While I was having the scan, it seemed to take a while, but I thought nothing of it. Maybe the baby wasn’t in the right position?

At the end of the appointment, the sonographer told us that she had found a problem.

My heart dropped. You know going into a pregnancy that anything could happen, but you can’t prepare for it.

Our baby had a condition called congenital diaphragmatic hernia (CDH) which happens with around one in 2,500 pregnancies.

This happens when the baby is forming in the womb early on, around the eight-week mark, where the diaphragm forms. With CDH it doesn’t form properly, allowing the organs that should be in the stomach area to move up into the chest, affecting lung growth.

We were referred straight to Southampton to their fetal medicine unit for specialist care and monitoring.

I had an amnio prenatal test to see if there were any other conditions present. Thankfully there weren’t.

The staff asked us if we wanted to terminate the pregnancy based on the CDH diagnosis. We didn’t want to, and I can’t now imagine our life without Ebony.

Over the next four months, we were back and forth every week/every other week throughout the whole pregnancy.

A date was booked for me to be induced at Princess Anne Hospital in Southampton so the neonatal intensive care unit (NICU) staff could be there straight away after birth to give treatment to our baby.

When Ebony was born, there were so many doctors and nurses in the theatre ready to meet her. Once they showed her to us, they sedated her, intubated her, and wheeled her down to NICU.

We got to see her after about 12 hours. It felt like an age, and I was too scared to ask the midwives what had happened to her.

Then we got the call.

I couldn’t walk yet, so they wheeled me down in my bed.

To see Ebony that first time: laying still, a big tube in her throat, wires coming out of her, it was hard. She received the highest level of care and had multiple drugs to help her lungs develop.

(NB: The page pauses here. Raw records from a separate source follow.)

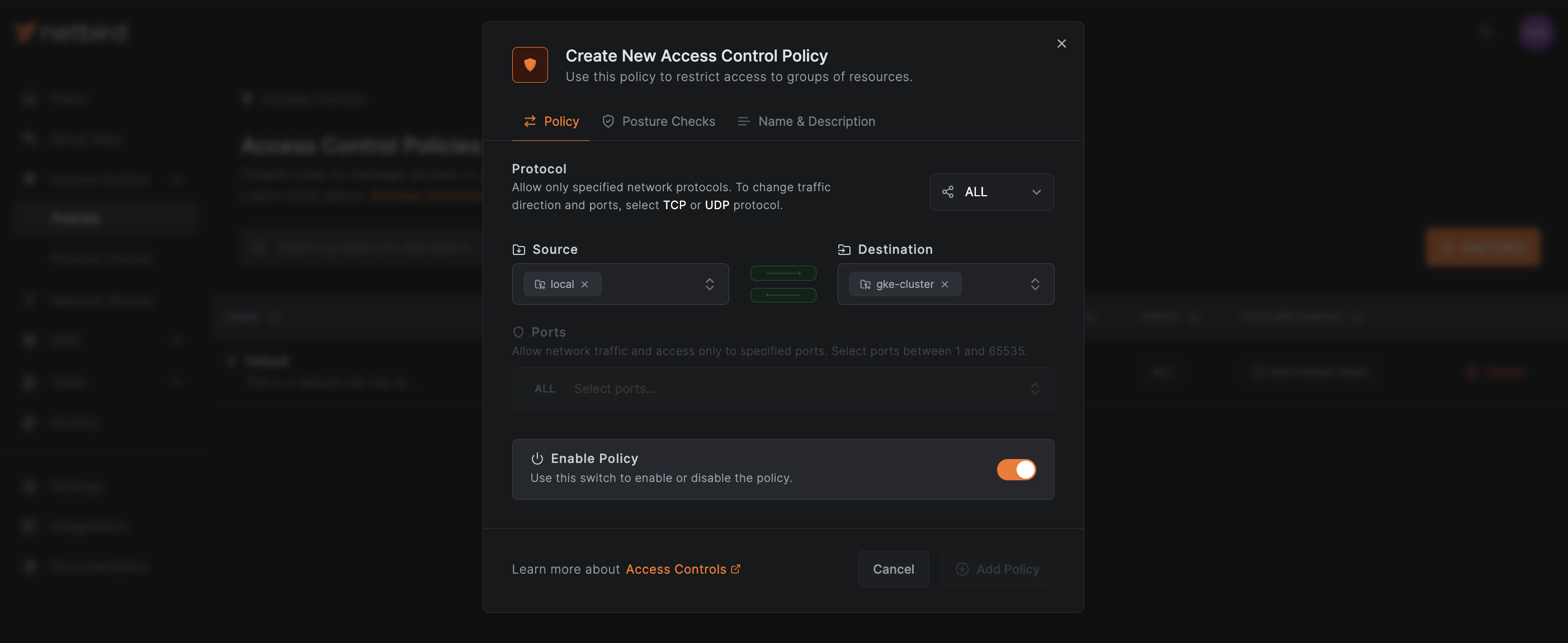
Task: Expand the Source group selector
Action: tap(709, 285)
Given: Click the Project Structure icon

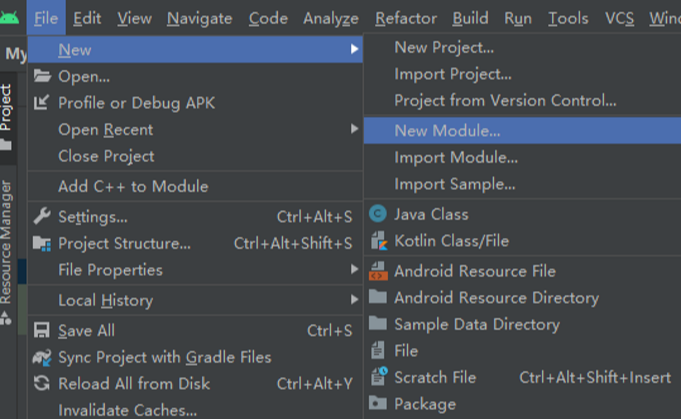Looking at the screenshot, I should (41, 243).
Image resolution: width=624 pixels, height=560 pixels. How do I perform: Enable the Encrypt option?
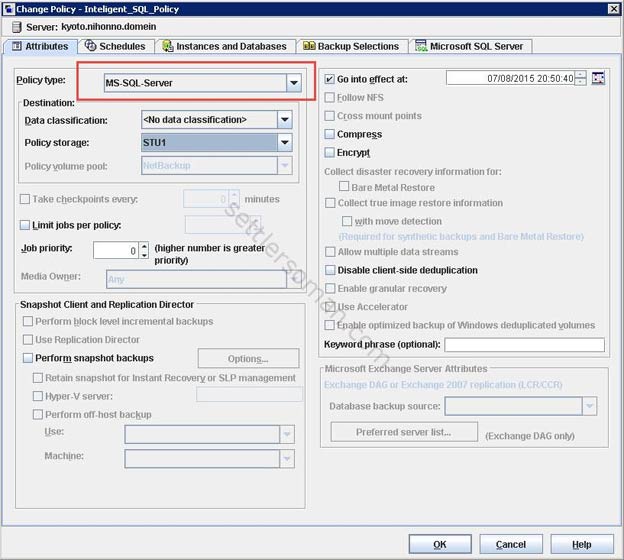330,152
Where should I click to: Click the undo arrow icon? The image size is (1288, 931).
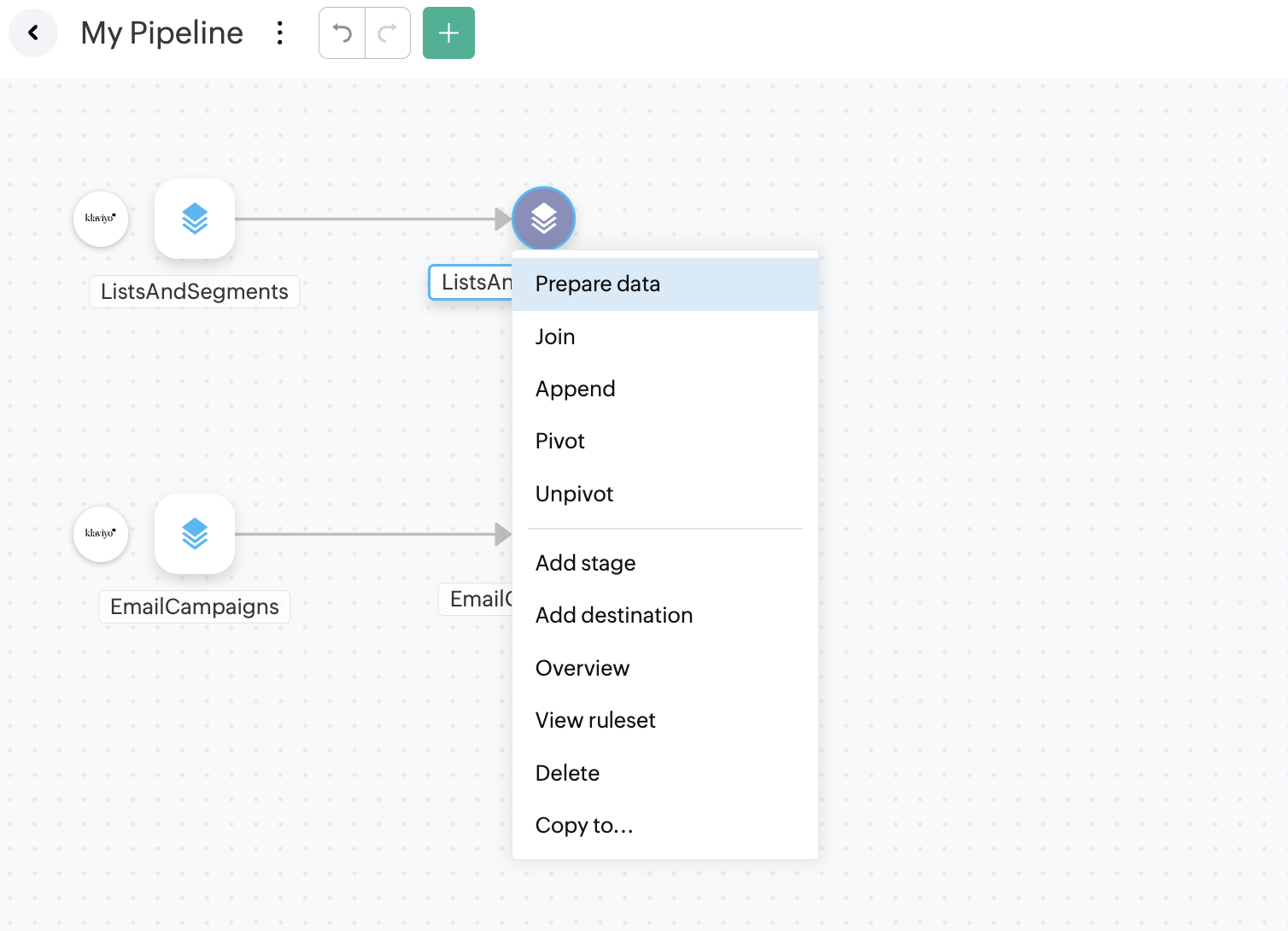(342, 33)
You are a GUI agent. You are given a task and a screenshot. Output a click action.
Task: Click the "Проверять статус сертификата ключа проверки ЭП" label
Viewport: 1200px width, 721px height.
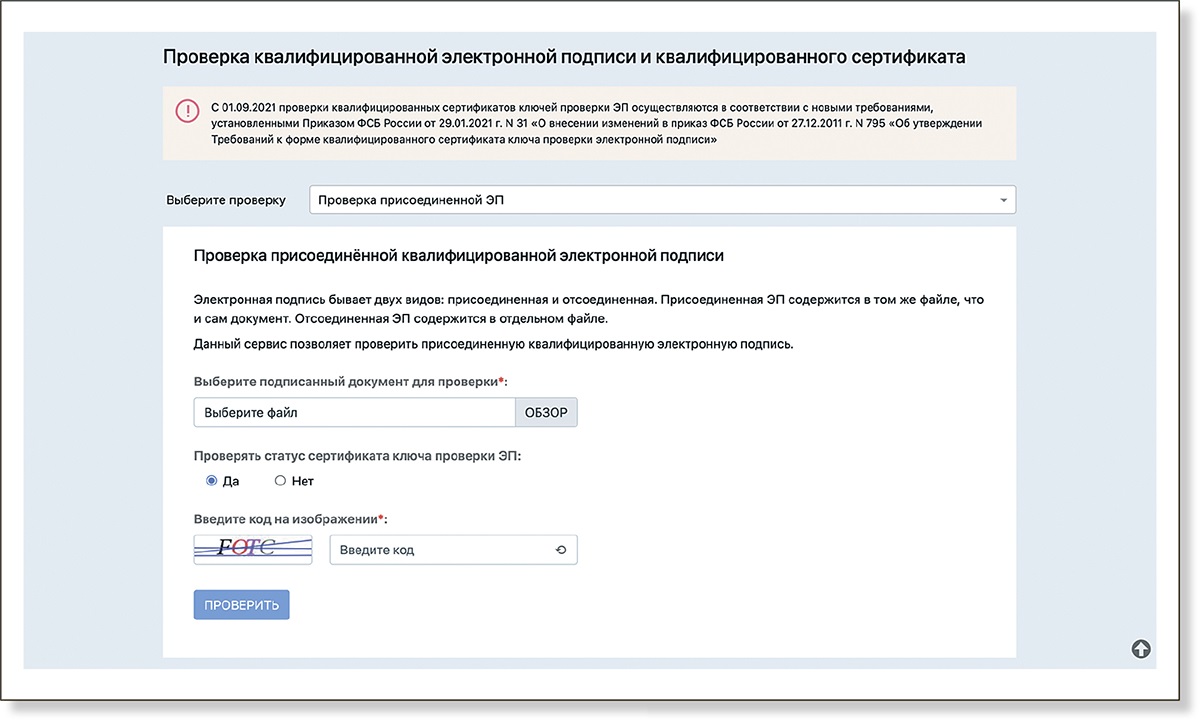[x=357, y=455]
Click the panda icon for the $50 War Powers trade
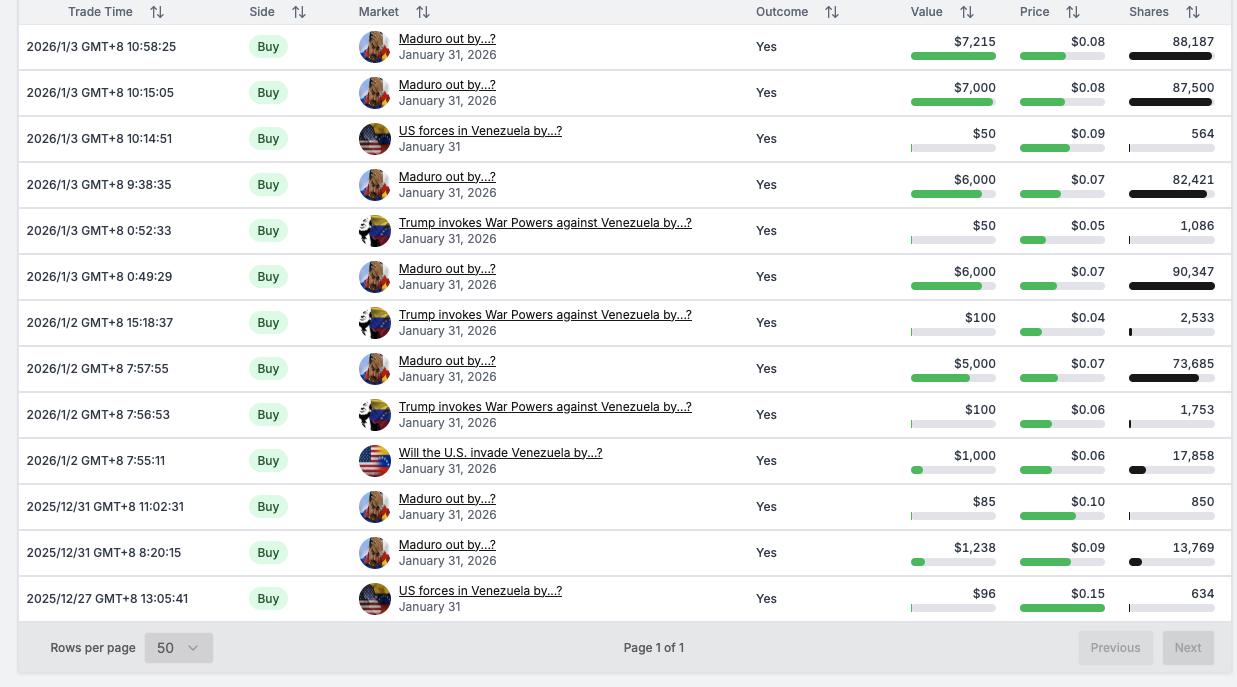This screenshot has height=687, width=1237. tap(375, 231)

All the staff were just amazing. Hospitals are constantly busy, but so many members of staff took the time to come over to us and say who they were and asked about our family. During the whole experience, we were amazed by how professional everyone was.

They have a big thing about family-centred care, and you can really tell that.

Being a specialist neonatal unit, Southampton sees around 10-12 cases a year of CDH babies like our little one.

Ebony had so much equipment that she took up one end of the intensive high-care room, rather than having two beds in that space.

It is so hard to see your baby like that. After having one healthy child together, and Martin having a teenage Son with no health conditions, this is totally different, and I really feel for the first-time mums going through this journey.

When she was just five days old, she had surgery. They found that all her organs except for her liver were pushed up into her chest.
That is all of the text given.